I'm a newly dubbed 'beekeeper' having just overwintered my first hives. But I did so maintaining the standards that I hope to keep as I grow my production--and of 7 hives/nucs, my only loss was a nuc that never got strong to begin with and I expected to loose it.
I used no chemicals other than a single application of menthol crystals, which I heard dosn't make a difference to miteloads and I won't be using them next fall. My priorities in selecting geneitcs are 1) survivability, 2) production, and 3) gentleness. Now and in the future I want to focus on mite-resistant bees to make bees as a population stronger, rather than babying weak genetics and allowing them to propagate. In Alaska, they say the wolves strengthen the caribou--by killing the wolves, we weaken the herds since the weakest are allowed to breed instead of hunted out. (Unfortunately mankind weakens the herd further by always taking the best/strongest)
But on to the main question--how low should we go on chemical limits? In the nuclear business, they realize you can never get 'zero' radiation, so they have what is called ALARA--As Low As Reasonably Achievable. It means you take certain measures and instill certain practices, but there comes a point when it would cost billions of dollars to decrease the level by a certain amount that is a small fraction of what you'd get in a normal day anyways!

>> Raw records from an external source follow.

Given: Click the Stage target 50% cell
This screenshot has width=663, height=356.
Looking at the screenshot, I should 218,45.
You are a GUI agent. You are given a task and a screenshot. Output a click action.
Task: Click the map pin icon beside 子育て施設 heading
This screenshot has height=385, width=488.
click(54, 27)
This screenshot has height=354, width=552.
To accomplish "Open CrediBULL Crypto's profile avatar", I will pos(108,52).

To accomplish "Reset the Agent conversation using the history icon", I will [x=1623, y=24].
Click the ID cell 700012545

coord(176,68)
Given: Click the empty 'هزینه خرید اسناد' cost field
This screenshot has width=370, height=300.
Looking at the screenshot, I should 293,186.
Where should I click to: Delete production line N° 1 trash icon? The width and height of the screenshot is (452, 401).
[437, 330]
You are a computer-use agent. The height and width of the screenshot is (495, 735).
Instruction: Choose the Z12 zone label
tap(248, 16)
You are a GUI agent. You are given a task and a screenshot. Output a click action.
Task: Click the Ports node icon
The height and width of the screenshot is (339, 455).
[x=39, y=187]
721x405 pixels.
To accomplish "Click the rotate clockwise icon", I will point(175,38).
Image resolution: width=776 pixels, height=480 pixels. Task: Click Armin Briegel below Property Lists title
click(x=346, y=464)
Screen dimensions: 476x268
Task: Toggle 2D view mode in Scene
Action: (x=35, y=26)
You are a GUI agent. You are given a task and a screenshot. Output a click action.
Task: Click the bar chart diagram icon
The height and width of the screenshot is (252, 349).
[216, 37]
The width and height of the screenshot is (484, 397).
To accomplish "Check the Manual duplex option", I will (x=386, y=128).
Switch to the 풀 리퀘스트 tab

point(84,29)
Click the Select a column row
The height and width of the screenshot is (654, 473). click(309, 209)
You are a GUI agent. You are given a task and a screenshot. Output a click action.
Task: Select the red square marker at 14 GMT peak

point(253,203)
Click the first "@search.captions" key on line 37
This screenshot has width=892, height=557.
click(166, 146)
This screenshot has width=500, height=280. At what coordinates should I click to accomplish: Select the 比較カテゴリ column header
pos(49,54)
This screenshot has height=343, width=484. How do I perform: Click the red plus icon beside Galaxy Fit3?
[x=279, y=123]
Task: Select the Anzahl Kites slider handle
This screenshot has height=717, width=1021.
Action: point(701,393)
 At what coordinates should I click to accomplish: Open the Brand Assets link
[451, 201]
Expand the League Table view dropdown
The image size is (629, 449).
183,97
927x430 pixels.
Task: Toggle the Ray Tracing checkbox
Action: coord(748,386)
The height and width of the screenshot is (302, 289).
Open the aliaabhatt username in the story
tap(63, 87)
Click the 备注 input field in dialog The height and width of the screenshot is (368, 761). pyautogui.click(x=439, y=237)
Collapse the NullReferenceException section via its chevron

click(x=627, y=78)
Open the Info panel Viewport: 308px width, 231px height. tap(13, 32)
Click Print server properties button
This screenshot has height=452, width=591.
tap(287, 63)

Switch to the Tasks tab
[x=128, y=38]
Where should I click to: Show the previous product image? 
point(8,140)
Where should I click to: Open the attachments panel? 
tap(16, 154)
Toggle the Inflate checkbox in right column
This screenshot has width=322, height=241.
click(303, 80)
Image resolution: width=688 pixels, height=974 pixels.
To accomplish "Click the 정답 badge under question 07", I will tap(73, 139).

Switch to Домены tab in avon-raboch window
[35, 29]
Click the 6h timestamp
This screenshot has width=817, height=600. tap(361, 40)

In honey production, I think we have to look at it in similar terms... How much of whatever chemical is being injested by people on a normal daily basis? There are going to be trace amounts of chemicals on any non-organically grown fruits and veggies, and probably some even on organically grown. While we can't say we provide 'organic' honey, I think its fair to advertise if you produce from treatment-free hives, and let the people willing to spend extra dollars on organic veggies pay for treatment-free costs/losses just like they do for organic produce lost to pests. I think its fairly reasonable to think that whatever chemicals are being picked up by your bees while foraging, the amount of foreign stuff in the honey will be greater if you treat annually.